On Tue, Jun 6, 2023 at 3:11 PM Vivian Rook <vrook@wikimedia.org> wrote:

After 31 days I lose kubectl access to magnum clusters. This has happened consistently for any cluster that I have deployed. The clusters run just fine, though around 31 days of operation kubectl cannot connect, and the web service shows the service as down (Though the web service on the cluster is responding enough to say that nothing is working, so the cluster has not completely crashed)
All kubectl commands have a long pause (about 10 minutes) then gives errors like:
Error from server (Timeout): the server was unable to return a response in the time allotted, but may still be processing the request (get deployments.apps)
Unable to connect to the server: stream error: stream ID 11; INTERNAL_ERROR; received from peer
I have a little more information in
https://phabricator.wikimedia.org/T336586
It feels like a cert is expiring as it always seems to happen right about 31 days after deployment. Does magnum have some kind of certificate like that? I checked the kubectl certs, they were set to be fine for years, so I don't think it is them unless I didn't check them correctly (Let's not discount that possibility, I totally could have read the wrong bit of the cert).
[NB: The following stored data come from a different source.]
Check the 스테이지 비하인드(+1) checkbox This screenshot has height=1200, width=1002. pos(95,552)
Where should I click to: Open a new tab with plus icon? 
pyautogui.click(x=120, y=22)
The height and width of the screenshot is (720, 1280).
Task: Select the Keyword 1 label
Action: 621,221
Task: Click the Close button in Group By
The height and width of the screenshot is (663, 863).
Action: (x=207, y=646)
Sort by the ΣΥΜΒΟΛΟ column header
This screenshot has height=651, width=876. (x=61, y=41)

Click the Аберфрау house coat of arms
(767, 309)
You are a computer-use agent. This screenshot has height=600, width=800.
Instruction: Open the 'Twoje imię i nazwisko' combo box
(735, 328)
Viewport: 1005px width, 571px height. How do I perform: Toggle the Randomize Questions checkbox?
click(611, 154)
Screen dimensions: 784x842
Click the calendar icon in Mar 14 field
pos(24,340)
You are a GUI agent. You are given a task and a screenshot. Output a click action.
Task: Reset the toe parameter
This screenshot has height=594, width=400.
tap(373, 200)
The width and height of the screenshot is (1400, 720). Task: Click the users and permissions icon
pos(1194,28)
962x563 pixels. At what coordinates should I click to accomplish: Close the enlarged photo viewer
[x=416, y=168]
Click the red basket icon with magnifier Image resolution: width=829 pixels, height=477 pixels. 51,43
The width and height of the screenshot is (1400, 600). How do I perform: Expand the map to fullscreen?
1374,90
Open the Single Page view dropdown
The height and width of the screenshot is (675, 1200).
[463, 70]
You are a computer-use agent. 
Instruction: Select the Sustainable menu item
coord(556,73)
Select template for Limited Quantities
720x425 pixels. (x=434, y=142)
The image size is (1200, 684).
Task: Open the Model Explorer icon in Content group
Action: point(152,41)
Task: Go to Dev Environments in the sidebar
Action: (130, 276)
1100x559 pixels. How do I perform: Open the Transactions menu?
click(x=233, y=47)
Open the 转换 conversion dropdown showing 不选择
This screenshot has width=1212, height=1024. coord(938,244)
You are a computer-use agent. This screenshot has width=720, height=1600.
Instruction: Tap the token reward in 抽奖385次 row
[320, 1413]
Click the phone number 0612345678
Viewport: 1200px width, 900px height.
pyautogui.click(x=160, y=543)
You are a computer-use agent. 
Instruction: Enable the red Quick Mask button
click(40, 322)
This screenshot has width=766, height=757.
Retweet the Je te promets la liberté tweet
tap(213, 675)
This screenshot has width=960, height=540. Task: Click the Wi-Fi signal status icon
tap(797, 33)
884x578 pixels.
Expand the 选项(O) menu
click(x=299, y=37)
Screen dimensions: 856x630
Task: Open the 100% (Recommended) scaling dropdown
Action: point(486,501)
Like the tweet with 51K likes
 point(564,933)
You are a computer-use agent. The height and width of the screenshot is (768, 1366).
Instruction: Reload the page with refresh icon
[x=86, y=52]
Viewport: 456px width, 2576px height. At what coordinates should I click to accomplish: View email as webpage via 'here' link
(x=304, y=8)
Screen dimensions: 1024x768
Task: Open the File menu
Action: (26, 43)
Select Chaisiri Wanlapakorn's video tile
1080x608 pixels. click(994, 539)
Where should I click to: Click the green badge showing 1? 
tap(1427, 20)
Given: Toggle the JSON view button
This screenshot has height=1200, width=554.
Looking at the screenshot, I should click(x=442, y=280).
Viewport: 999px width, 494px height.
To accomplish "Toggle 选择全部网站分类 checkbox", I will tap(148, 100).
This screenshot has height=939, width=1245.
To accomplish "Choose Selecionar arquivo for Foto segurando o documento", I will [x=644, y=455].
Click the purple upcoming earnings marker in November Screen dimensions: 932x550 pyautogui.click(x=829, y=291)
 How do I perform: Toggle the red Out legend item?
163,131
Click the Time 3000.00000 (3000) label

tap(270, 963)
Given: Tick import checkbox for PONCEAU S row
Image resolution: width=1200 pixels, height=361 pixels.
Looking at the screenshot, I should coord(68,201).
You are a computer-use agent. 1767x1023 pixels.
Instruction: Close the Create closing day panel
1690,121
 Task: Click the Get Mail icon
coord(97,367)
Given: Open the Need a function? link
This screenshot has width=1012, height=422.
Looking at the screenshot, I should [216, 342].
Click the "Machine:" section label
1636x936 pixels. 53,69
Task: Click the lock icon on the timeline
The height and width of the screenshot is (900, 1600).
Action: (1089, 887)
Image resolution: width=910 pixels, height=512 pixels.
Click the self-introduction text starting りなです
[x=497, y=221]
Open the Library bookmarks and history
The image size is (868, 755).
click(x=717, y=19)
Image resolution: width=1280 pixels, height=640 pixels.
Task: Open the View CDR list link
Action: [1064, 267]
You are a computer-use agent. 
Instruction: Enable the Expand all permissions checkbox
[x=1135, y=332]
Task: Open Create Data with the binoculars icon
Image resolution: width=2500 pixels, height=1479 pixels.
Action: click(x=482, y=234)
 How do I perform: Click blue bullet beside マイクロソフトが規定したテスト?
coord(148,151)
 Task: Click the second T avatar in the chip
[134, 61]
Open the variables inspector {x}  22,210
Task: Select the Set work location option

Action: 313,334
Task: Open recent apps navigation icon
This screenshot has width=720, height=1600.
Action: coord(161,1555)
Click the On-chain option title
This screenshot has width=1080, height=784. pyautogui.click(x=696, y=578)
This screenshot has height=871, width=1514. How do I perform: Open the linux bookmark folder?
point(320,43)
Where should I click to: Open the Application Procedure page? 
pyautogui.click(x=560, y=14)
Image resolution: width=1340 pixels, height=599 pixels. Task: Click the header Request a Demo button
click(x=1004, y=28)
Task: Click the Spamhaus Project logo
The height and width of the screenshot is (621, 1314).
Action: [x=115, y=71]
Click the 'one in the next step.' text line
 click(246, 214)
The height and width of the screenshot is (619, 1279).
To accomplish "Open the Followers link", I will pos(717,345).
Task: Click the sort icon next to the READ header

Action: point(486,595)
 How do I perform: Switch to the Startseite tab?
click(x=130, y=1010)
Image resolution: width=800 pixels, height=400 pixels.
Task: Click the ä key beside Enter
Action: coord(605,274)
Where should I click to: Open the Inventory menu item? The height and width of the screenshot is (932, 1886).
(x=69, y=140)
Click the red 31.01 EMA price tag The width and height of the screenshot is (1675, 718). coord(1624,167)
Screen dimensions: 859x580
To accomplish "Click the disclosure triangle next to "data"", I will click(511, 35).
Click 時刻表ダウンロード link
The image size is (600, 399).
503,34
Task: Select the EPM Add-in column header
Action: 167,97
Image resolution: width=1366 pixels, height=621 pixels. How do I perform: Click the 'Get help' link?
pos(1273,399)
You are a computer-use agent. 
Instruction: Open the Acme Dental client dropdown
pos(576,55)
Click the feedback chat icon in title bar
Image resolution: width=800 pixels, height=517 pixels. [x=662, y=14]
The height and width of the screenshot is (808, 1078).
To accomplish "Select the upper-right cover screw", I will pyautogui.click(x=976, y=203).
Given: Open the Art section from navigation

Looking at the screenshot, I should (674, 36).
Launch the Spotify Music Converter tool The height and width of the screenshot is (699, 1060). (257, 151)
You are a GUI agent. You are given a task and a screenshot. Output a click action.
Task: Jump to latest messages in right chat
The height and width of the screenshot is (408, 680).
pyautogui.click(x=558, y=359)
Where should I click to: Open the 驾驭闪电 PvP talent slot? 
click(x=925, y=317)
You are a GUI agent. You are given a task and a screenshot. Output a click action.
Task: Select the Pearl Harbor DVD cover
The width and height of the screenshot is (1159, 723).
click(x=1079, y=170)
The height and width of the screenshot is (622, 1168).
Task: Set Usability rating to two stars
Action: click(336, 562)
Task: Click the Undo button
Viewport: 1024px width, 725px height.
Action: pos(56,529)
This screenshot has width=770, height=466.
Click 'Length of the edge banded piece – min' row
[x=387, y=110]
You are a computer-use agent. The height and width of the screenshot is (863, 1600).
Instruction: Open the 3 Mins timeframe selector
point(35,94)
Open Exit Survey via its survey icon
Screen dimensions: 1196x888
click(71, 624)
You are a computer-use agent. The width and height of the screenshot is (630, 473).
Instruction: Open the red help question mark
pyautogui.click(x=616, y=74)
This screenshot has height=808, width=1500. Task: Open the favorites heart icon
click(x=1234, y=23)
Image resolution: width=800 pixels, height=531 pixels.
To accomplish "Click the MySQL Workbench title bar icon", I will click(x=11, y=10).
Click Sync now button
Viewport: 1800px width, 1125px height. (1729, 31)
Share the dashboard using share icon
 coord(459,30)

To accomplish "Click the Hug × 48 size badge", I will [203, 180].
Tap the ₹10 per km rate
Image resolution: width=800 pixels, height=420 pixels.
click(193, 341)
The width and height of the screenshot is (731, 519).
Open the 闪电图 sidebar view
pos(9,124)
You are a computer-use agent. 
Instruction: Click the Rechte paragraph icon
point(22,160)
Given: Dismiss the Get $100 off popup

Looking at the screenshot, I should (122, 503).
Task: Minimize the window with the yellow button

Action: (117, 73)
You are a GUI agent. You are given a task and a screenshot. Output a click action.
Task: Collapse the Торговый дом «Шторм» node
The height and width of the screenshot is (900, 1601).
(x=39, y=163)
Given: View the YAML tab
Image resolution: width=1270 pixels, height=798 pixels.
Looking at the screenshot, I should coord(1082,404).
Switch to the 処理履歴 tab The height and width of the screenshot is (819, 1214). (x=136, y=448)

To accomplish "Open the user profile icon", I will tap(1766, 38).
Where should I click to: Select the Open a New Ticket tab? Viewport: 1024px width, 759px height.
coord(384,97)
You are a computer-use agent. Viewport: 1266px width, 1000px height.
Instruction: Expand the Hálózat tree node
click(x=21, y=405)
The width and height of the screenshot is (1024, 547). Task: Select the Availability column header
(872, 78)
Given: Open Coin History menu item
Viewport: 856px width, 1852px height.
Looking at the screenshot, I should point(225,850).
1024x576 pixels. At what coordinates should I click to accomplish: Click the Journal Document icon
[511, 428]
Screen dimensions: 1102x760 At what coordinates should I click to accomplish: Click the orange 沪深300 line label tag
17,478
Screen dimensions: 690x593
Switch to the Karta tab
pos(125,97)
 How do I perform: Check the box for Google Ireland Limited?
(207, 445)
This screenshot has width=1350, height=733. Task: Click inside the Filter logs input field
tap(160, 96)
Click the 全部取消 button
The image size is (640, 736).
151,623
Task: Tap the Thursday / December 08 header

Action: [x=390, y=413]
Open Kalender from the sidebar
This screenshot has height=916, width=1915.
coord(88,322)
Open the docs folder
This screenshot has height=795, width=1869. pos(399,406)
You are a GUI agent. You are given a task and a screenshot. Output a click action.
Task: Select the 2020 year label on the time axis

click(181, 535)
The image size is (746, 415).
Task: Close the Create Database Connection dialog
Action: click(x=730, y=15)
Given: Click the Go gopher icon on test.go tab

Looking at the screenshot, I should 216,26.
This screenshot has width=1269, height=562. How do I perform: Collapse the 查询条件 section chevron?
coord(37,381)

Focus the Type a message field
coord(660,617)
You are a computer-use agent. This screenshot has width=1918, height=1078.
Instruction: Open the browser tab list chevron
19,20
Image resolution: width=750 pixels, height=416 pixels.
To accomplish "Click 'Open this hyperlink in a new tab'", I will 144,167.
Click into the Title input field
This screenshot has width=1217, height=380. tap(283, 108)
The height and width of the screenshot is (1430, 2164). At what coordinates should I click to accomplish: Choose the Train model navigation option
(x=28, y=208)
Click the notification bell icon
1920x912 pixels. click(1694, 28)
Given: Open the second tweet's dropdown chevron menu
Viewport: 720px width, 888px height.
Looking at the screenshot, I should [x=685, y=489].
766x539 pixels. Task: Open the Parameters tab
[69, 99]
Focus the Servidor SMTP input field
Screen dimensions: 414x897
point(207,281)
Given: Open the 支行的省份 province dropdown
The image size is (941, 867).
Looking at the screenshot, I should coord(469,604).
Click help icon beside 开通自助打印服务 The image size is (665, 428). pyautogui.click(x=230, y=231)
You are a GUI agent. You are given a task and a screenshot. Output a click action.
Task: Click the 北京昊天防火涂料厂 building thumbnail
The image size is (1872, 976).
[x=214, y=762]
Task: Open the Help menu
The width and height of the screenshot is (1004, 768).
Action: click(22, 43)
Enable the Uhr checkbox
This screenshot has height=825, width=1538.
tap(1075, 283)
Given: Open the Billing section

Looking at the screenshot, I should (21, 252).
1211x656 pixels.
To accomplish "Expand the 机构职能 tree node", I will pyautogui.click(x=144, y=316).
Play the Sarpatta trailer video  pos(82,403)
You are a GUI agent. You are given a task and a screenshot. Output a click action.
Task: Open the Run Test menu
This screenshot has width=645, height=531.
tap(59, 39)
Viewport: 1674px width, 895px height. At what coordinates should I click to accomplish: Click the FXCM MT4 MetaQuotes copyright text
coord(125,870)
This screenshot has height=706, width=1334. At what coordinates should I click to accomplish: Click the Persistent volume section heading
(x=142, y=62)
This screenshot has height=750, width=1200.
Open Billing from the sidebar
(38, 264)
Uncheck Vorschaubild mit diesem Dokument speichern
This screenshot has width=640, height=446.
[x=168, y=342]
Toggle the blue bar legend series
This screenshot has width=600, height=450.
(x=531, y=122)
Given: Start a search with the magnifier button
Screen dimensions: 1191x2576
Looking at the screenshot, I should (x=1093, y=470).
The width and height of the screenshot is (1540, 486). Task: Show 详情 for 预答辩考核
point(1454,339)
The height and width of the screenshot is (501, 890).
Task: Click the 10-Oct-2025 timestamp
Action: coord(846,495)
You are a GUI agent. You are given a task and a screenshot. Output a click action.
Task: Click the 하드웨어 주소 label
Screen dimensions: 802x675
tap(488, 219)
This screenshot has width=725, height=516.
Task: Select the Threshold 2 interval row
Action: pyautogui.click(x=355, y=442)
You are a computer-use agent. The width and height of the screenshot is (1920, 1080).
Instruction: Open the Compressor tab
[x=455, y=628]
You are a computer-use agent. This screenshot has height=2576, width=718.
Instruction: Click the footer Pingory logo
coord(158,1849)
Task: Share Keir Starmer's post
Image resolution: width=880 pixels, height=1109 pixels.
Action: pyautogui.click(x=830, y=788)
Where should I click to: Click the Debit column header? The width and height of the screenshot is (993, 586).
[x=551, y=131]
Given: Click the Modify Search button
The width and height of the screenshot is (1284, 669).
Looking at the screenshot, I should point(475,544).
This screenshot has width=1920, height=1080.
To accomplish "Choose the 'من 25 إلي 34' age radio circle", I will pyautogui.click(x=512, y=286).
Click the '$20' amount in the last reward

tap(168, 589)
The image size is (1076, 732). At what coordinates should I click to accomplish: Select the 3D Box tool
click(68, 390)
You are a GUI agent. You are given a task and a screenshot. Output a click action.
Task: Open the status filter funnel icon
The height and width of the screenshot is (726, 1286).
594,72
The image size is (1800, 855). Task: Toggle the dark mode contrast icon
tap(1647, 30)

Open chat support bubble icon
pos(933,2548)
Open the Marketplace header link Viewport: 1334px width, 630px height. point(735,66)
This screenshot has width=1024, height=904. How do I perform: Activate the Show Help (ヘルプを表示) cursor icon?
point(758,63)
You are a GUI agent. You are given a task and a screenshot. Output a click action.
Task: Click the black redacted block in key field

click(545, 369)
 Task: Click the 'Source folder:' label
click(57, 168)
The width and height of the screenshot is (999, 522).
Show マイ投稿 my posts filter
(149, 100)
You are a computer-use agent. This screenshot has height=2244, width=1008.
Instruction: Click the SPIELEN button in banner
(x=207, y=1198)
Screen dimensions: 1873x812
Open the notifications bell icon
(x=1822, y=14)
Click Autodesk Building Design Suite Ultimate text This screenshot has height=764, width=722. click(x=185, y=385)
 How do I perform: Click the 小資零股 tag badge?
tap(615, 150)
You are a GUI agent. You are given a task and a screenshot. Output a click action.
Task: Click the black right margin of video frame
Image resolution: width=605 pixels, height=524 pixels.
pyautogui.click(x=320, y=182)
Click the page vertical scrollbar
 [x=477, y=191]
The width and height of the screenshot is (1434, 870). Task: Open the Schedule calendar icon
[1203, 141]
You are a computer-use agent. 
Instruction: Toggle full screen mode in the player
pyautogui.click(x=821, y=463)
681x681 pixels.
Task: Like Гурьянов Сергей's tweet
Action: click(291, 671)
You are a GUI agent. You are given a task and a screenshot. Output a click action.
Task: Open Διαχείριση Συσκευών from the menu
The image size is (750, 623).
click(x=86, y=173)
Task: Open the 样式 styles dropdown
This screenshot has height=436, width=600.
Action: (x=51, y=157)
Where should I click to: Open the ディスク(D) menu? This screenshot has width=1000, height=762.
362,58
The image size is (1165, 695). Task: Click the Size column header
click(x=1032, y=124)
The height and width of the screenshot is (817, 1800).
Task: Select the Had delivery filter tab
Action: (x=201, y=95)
I can still generate a new kubectl config file with
openstack coe cluster config <cluster>

Though the resulting configuration will have the same issue as the original config (long pause, then timeout errors). I have also tried to run:
openstack coe ca rotate <cluster>

Which is accepted and seems to run fine, but after that point if I regenerate a kubeconfig file as above I get new errors when running kubectl:
Unable to connect to the server: x509: certificate signed by unknown authority (possibly because of "crypto/rsa: verification error" while trying to verify candidate authority certificate "<cluster>")

If the key rotation would work, and I'm not doing it correctly, I would be delighted to hear how to run it correctly. Though ideally I would like to find where the original key is failing, and if it is an expiration, how to set it to a longer time.

Thank you!
--
Vivian Rook (They/Them)
Site Reliability Engineer
Wikimedia Foundation